A nossa vida muda quando temos o primeiro filho. É uma pessoa sobre a qual vamos ter responsabilidade para o resto da vida. Por outro lado, os filhos também são um fator de stresse. Alguns saem calminhos mas outros não. Eu tenho dois e foram experiências completamente diferentes. Muita gente não está para isso.
Há cada vez mais casamentos que acabam em divórcio e, como me disse, as uniões de facto também estão a aumentar. Acha que o casamento é uma instituição condenada?
Não. Acho que vai continuar a haver pessoas a casar-se. E também há quem decida casar-se ao fim de alguns anos em união de facto. Há um problema que tem a ver com dinheiros, não tem só a ver com questões culturais. O estado de defeito atual do casamento é a comunhão de adquiridos. No futuro acho que vai ser a separação total de bens. Hoje em dia não faz muito sentido que as pessoas comprem uma coisa e tenham de a dividir quando se divorciam. Eu vivo com a minha mulher há 22 anos e não somos casados.

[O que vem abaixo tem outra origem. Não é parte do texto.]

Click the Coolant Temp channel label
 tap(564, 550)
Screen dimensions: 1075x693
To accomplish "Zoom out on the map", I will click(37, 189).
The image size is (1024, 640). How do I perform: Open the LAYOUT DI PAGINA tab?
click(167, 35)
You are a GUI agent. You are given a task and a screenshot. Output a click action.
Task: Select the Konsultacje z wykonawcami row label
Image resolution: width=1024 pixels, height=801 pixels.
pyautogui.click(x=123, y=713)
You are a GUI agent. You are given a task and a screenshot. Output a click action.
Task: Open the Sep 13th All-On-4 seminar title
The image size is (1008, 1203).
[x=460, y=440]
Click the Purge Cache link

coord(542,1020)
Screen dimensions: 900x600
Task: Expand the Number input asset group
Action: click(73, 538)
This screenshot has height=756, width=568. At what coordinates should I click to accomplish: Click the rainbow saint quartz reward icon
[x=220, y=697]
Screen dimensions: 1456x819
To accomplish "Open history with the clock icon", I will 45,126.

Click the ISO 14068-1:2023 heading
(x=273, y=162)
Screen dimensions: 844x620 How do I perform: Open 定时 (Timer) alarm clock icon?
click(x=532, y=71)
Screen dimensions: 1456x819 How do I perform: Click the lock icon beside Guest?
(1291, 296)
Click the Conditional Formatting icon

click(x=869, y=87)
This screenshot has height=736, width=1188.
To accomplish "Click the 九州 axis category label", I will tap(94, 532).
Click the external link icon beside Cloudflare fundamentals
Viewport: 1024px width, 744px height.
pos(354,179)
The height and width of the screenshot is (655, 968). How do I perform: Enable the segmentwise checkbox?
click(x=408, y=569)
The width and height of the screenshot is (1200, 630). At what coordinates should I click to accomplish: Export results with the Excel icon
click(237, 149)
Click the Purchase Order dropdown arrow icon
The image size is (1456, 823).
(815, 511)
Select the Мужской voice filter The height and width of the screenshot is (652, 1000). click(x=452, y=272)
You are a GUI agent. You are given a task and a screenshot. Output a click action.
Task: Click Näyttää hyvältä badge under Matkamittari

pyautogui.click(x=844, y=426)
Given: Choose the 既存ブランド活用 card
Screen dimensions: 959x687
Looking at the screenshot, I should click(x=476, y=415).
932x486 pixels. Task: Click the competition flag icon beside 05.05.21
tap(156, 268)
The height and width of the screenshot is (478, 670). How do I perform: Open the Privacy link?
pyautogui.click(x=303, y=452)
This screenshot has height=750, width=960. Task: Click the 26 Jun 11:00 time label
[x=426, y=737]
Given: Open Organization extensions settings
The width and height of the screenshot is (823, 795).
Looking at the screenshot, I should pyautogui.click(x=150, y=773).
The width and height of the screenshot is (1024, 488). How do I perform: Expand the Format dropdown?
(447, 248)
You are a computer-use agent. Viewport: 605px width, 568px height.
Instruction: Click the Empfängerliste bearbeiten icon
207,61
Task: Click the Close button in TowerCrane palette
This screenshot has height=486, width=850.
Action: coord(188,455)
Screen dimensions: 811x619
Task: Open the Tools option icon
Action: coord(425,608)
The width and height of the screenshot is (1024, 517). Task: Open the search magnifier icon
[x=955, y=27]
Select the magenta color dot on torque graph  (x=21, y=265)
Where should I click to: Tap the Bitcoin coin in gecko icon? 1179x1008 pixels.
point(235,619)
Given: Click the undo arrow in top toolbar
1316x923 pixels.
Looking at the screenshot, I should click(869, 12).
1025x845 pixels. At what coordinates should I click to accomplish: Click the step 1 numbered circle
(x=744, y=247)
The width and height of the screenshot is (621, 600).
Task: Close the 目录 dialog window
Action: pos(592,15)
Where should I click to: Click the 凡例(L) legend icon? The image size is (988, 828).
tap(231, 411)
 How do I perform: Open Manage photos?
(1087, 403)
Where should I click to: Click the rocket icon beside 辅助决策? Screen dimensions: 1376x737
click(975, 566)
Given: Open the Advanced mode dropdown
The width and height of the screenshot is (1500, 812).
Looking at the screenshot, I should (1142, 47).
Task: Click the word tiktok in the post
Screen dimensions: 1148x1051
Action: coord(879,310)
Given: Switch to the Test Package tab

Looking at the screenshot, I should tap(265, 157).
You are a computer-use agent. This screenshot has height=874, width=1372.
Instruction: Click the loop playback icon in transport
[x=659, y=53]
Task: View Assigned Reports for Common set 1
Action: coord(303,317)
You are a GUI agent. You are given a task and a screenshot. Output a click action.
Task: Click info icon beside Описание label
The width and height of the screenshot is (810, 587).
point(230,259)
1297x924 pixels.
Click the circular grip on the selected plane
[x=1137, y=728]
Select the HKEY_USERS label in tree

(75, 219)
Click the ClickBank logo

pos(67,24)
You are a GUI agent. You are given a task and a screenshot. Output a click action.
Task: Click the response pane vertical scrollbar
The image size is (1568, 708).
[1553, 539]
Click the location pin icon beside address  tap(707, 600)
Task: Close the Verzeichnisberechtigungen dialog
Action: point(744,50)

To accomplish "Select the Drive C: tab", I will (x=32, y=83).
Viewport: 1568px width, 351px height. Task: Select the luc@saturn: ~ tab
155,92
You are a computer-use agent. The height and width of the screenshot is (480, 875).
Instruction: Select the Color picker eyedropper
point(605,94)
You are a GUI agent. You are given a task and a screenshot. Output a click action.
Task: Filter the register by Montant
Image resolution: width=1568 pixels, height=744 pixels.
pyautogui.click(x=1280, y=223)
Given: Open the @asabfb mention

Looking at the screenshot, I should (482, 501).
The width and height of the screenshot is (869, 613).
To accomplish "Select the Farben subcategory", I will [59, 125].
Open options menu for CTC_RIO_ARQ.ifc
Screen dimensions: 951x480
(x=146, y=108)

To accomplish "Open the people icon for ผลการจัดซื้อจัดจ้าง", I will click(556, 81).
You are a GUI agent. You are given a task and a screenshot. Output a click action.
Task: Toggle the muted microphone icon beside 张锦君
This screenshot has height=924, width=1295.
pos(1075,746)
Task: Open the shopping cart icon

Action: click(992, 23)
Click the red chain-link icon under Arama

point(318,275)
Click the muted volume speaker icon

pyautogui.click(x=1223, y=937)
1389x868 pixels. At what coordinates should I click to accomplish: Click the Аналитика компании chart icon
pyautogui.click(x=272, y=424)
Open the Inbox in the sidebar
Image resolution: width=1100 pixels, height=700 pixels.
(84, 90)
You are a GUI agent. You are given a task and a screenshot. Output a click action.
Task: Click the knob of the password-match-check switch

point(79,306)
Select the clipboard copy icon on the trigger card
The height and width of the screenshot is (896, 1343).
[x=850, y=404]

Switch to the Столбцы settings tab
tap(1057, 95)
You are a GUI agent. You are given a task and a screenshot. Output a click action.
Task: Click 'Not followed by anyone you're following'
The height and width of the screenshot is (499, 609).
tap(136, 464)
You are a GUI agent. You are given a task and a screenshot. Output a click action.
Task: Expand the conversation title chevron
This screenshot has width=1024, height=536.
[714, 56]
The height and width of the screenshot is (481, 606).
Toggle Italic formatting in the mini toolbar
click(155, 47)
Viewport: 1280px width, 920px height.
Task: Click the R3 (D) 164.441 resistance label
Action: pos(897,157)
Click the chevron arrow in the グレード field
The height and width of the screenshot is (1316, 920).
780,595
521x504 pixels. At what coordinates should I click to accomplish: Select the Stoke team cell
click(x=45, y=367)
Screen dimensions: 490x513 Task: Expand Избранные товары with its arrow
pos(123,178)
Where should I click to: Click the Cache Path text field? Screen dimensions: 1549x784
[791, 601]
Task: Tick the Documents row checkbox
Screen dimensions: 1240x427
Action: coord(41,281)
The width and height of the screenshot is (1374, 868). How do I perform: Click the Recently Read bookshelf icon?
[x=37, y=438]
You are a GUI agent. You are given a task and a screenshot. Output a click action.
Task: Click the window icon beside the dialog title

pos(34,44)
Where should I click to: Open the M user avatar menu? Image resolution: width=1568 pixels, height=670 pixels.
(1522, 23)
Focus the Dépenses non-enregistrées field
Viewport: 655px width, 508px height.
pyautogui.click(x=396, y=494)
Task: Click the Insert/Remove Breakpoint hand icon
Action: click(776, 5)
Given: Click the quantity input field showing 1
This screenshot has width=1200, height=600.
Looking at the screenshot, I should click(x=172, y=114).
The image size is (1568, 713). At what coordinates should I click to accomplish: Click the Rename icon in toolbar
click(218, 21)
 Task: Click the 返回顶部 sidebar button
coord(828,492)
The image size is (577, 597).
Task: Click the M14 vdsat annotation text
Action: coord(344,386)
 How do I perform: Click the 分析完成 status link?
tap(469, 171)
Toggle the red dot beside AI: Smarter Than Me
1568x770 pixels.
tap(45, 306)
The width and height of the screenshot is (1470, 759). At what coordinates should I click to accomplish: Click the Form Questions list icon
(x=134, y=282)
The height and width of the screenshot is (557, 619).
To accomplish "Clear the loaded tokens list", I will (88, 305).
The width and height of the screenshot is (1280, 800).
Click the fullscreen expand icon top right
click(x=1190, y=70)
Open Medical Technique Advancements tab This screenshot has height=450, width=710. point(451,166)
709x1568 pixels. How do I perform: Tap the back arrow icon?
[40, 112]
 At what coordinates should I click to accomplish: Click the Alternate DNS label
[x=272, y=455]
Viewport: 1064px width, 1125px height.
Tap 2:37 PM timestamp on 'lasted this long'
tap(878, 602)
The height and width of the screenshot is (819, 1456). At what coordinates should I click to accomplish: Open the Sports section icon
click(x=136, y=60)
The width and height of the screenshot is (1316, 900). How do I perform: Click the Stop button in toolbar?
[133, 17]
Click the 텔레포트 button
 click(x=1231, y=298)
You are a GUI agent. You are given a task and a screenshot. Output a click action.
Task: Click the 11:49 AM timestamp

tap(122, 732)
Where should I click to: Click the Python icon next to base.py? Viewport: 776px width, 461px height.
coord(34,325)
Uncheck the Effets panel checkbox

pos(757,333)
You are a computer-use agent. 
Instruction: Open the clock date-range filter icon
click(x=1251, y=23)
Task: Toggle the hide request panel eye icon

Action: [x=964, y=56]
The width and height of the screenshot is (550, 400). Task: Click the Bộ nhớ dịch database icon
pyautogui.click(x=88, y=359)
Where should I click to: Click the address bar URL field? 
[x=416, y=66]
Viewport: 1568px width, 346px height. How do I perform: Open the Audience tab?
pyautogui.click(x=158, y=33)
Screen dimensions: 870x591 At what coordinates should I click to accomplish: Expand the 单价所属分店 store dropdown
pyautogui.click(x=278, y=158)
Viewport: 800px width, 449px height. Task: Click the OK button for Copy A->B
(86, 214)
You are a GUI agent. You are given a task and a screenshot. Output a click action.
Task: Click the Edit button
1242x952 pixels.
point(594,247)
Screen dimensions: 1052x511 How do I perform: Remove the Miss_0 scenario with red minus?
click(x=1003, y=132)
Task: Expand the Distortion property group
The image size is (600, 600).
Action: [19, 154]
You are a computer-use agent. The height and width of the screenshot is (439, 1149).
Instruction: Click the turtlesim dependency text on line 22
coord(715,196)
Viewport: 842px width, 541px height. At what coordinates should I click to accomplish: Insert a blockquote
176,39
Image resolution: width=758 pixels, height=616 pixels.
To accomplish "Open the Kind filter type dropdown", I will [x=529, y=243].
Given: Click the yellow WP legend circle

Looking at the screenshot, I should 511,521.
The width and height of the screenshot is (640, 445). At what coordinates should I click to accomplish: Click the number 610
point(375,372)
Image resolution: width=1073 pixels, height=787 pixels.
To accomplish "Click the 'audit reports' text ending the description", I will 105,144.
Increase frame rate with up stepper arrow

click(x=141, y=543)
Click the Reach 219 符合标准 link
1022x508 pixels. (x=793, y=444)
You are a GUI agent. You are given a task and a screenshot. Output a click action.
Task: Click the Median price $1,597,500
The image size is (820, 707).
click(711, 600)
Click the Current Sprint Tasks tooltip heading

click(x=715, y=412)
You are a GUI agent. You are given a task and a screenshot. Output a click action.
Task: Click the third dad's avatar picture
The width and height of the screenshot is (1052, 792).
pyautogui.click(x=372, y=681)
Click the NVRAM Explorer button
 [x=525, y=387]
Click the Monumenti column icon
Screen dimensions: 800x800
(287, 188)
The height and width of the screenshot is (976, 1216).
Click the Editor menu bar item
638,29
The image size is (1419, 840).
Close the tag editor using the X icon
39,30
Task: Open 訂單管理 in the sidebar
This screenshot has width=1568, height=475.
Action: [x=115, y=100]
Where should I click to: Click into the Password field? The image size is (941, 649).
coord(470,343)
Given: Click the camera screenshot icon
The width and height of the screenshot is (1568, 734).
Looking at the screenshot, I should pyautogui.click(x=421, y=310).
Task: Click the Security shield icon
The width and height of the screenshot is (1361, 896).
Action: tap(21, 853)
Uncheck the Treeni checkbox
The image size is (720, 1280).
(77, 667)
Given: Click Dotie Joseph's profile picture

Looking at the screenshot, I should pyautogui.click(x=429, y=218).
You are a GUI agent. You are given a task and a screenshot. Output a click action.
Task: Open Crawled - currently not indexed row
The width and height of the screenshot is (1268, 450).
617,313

Por convicção ou por conveniência?
Fomos casados os dois antes, temos um filho em comum, ela tem dois filhos [anteriores] e eu tenho uma filha, e não achámos importante, isso só ia complicar as coisas em termos de futuro. A relação não é pior nem melhor por casar. Cada um tem as suas coisas, ela não interfere naquilo que eu compro ou deixo de comprar, eu não interfiro naquilo que ela compra ou deixa de comprar.
O compromisso não é menor?
Não. Há investigações sobre isso e não há diferença nenhuma. É igual e facilita muito as coisas. Eu costumo dizer a brincar à minha mulher: ‘Tu só sabes os carros que eu compro quando eles aparecem aqui à porta’. Enquanto há amigos meus que têm de discutir com a mulher qual é o carro que vão comprar.
E de pedir licença…
Eu sou muito a favor da separação. Cada um tem a sua profissão, as suas coisas. E depois há muitos problemas patrimoniais nos divórcios, os filhos são utilizados nisso. Volta e meia faço mediações de divórcios internacionais e quando há muito dinheiro envolvido é uma chatice. E quanto mais dinheiro há, pior é.
Porquê?
Cada um puxa para seu lado, a ver quem é a pessoa que vai conseguir sacar mais ao outro. Os pobres não têm estes problemas, são problemas só de ricos.